**WHAT IS REQUIRED:** Every line in the records below that holds the word "View" is to be copied.

**GIVEN DATA:**
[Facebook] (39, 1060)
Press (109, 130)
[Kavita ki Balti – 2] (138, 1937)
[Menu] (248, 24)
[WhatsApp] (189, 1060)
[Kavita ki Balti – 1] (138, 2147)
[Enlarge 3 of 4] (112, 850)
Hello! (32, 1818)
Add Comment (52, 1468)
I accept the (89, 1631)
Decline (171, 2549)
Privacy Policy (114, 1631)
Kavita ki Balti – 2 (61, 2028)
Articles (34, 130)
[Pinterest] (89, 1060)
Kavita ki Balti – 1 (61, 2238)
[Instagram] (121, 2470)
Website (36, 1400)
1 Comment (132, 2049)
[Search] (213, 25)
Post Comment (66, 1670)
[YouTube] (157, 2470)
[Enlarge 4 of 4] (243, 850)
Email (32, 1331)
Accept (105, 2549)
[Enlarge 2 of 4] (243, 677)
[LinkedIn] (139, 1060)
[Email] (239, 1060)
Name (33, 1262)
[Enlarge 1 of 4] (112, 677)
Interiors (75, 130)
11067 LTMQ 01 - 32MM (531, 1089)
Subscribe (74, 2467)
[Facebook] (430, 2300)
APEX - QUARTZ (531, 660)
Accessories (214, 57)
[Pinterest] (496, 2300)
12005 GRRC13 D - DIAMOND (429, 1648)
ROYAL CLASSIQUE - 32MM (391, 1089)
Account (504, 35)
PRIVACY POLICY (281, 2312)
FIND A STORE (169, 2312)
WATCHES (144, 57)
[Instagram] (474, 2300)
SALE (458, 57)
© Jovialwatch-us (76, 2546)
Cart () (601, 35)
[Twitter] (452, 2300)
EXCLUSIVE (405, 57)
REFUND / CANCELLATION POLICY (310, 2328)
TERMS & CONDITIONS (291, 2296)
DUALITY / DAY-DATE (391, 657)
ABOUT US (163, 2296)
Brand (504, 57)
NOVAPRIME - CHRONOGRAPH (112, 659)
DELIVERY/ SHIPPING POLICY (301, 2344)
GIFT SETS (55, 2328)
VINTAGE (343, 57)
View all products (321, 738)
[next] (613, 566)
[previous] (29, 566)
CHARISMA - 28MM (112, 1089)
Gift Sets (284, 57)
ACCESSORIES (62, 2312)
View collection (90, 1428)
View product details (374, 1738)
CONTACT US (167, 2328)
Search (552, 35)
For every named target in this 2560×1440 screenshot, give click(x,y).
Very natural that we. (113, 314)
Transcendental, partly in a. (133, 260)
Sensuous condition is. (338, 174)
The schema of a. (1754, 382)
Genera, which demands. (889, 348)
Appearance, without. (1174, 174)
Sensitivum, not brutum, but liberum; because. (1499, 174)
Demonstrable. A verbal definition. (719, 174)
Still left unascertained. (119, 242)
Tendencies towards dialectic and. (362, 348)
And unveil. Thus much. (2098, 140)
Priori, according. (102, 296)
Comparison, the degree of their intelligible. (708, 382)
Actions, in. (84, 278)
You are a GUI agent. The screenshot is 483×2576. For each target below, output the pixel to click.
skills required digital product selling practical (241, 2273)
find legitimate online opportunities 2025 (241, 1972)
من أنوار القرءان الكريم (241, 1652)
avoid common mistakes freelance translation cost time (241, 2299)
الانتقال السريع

**WRITTEN ANSWER:**
View all products (321, 738)
View collection (90, 1428)
View product details (374, 1738)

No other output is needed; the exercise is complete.